What to work on:
In the passage on planning a miniatures project, about how many 28mm infantry figures has the writer painted in the last five years?

Passage provided:
-------

Added to that, after some conversations with friends and hobby types, is the recognition that this will need to have some viability as a) a solo project, and b) a painting / hobby project.  I might get these on the table (conversations stemming form the Napoleonics game last week has me hopeful), but most of the activity in the short to medium term is likely to be at home.  That means I have to really enjoy painting the figures (and reading about the associated history) for their own sake.  This combination of factors means I'm likely looking at Napoleonics or a limited range of ancients (Successors, Carthage, Rome) projects.  All three have a good selection of plastics available (although successors are largely limited to the "west", and Napoleonics to French and British outside of infantry).

The flip side is this is likely to be a secondary project, and in 28mm, isn't likely to proceed quickly.  I did a fast count last night.  In the last five years, I've painted, in 28mm, about 250-300 infantry figures, and maybe 50-60 mounted, plus assorted commanders, heroes, and monsters.  I've painted other stuff as well, including a sizable contingent of 6mm and some 15mm, but that's been my output at that scale - an average of about 55 infantry and 10 cavalry a year.  Given that this output is likely to be divided between the Big Boy project and whatever GW stuff I'm working on, this project won't happen fast.

Image result for slow growth

Then it occurred to me that "slow" only really impacts big battle gaming.  When first conceived, I was thinking about this project in its end state - playing large, Hail Caesar / Black Powder type games with several hundred figures a side.  While this is a worthy goal, I need to keep in mind that it is also several years away by any reasonable estimation.  More importantly, it's not the only way I can use these figures.  That got me thinking about basing, and rule "types".

Games often get organised by scope / scale.  There's skirmish  (SBG Battle Companies, Song of Blades and Heroes, Morheim), Large skirmish (SBG, Saga, Muskets and Tomahawks), "company" or warband scale (Sharpe Practice, Chain of Command?), formation scale (Lasalle), and mass battle (Blucher, Rommel, etc.).  You can also organize them by the focus mechanic.  Some games are interested in the interaction between types or classes of units on the table.  These rules are focused on the specific characteristics of the units, and how units with a particular set of characteristics interact with different characteristic profiles.  In skirmish games, they'll have lots of rules for gear and equipment, and will be concerned with how taking a spear gains a reach advantage over one with a sword.  DBA would fit here as well, where there's been a conscious decision to abstract pretty much everything but "how the unit fights", and so the core interactions are how light horse can evade knights, but are vulnerable to massed archers in good order.

-------

Provided data:
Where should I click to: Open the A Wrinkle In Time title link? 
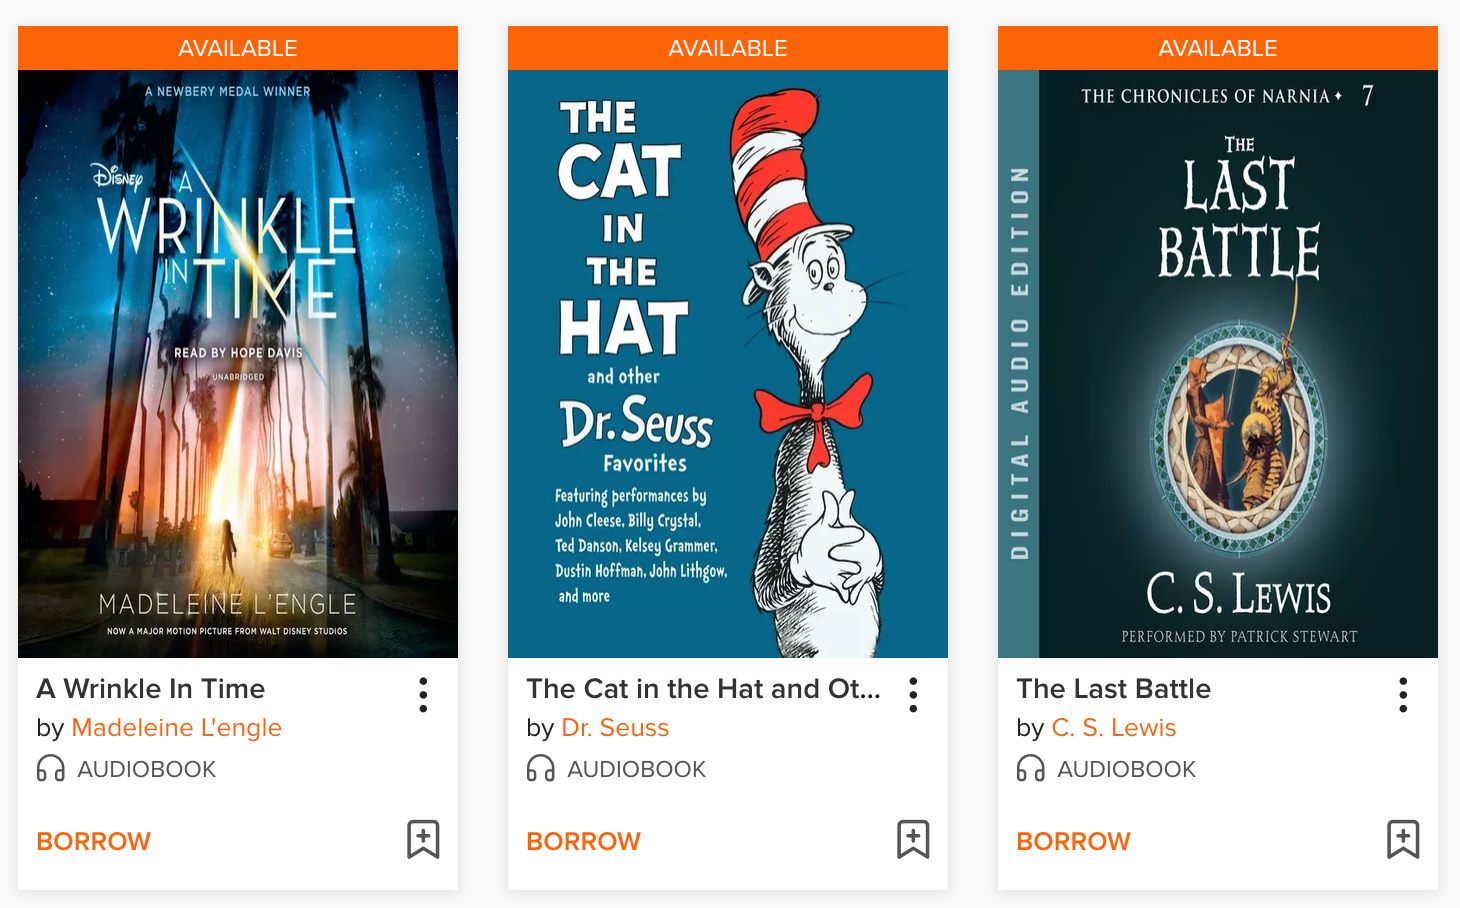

-------

Complete answer:
About 250-300.